Chegamos na Lapa. A rua está meio vazia, pelo menos para um dia de pré-carnaval. Há muitos policias, e pessoas gritando. Brigas de mulheres, e pitboys correndo atrás de pivetes para lhes dar porrada. E o som. Muito quente também. Assim que botei os pés na rua já estava ensopado. Aquele som, todas aquelas vozes berrando. E a música. Pelo menos tinham uns rocks e funks tocando pelos bares.
Andamos e nos encontramos com algumas pessoas que nos aguardavam.
-Vamos, o bloco fica naquela direção.
Andamos e andamos, mas nada de bloco. Depois de caminhar em meio aos bêbados, travestis, seres indefiníveis, homens bombados até a alma, mulheres sem travas sociais, bosta, vômito e fedor, resolvemos nos comunicar com outros aventureiros já anteriormente alocados no ambiente hostil.
-Ele disse que o bloco é na Rua do Lavradio.
Caminhamos mais até encontrar a tal rua; e com ela a multidão. O bloco; O Bloco Humano. As pessoas se juntam o máximo possível e permitido dentro de limites higiênicos coletivamente pré-programados em seus inconscientes. E conduzindo o transe coletivo , o som. O som que dita o ritmo cadenciado dos corpos no espaço, mesmo que este seja ínfimo. Me pergunto por que não faço parte desse transe induzido. Será que tomaram algo? Certamente, mas nada que eu não tivesse ingerido. O liquido dourado e gelado, lubrificante social. Cerveja, para os menos íntimos.
Mas havia algo mais, algo que conectava as mentes hipnotizadas de forma embriagante; algo que não se pode ver nem tocar. Uma reação coletiva sem explicação. Se tentassem emular de alguma forma não daria certo, há de ser espontânea. Seja talvez este o poder do Bloco Humano: criar essa eletricidade sociologicamente perceptível, mas não compreensível.
-Isso aqui está um saco.
-Ah, cara, deixa de ser um chato!
Calor, calor, som, o som, gritos. Esse cheiro de sovaco e suor está começando a me incomodar. Me pergunto como o transe coletivo consegue se manter por tanto tempo. Não há nada que quebre o seu encanto? Talvez essa mistura dos sons, cheiros, ritmos, e gostos seja um tanto poderosa. Somente alguém alheio à realidade paralela deste encontro para conseguir se desvencilhar do transe.

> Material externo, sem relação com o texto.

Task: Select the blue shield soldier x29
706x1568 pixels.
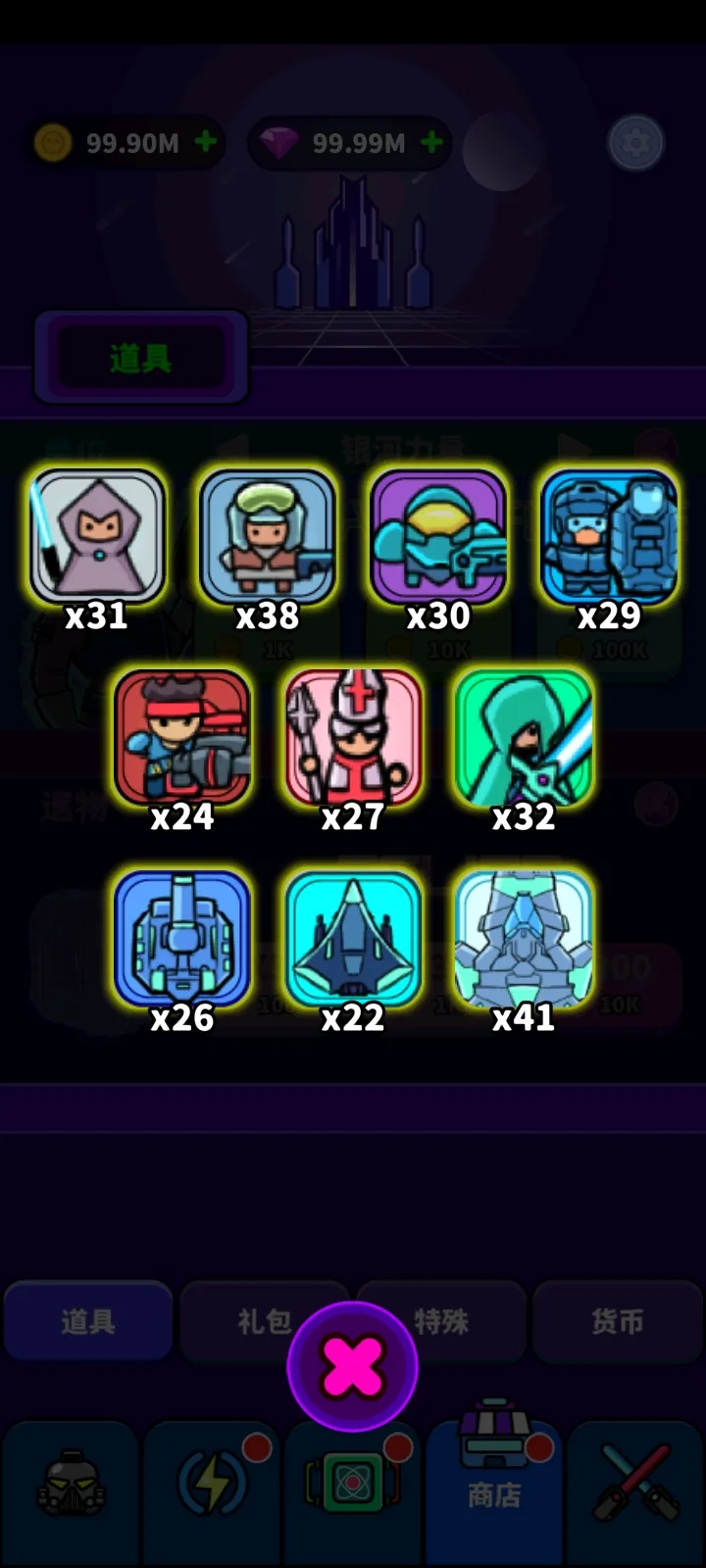Action: tap(609, 536)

-Aê, to meio cansado, acho que vou embora.
Os outros me olham sem compreender o sentido de minhas breves palavras. Seus olhares vazios e impessoais revelam a força do transe a que estão submetidos. Ainda tento elaborar em cima do que disse, expondo razões mais concretas como o fato de estar com dor nos pés, ou estar ficando com sono, o que não adianta de nada. Seus rostos mantêm a mesma expressão de confusão como se estivessem ouvindo um animal que tenta sem sucesso estabelecer comunicação racional com humanos. Já desesperançoso em ser compreendido, me afasto poucos momentos depois. Aos poucos vou me distanciando do Bloco Humano, e assim, reencontrando pessoas que aparentam estar na mesma realidade que a minha.
-Opa, e aí, acho que já vou indo pra casa. E vocês?
-Nós vamos para o bloco. Claro.
Incrível. A força magnética do Bloco Humano é imensa, capaz de capturar pessoas a uma grande distancia de seu centro, como um poderoso buraco negro faria com a poeira espacial das redondezas. Vejo meus conhecidos marchando sonambulicamente em direção ao Bloco, acompanhando o ritmo dantesco que ecoa pelo ar, originando essa dança diabólica que impregna os corpos em movimento.
Lá vou eu caminhando em direção à minha casa. Já vejo agora os primeiros raios de sol da manhã que se anuncia. Ao longe posso ver que juntamente com a chegada da luz, o Bloco começa a se dispersar. Talvez este seja o antídoto para o despertar.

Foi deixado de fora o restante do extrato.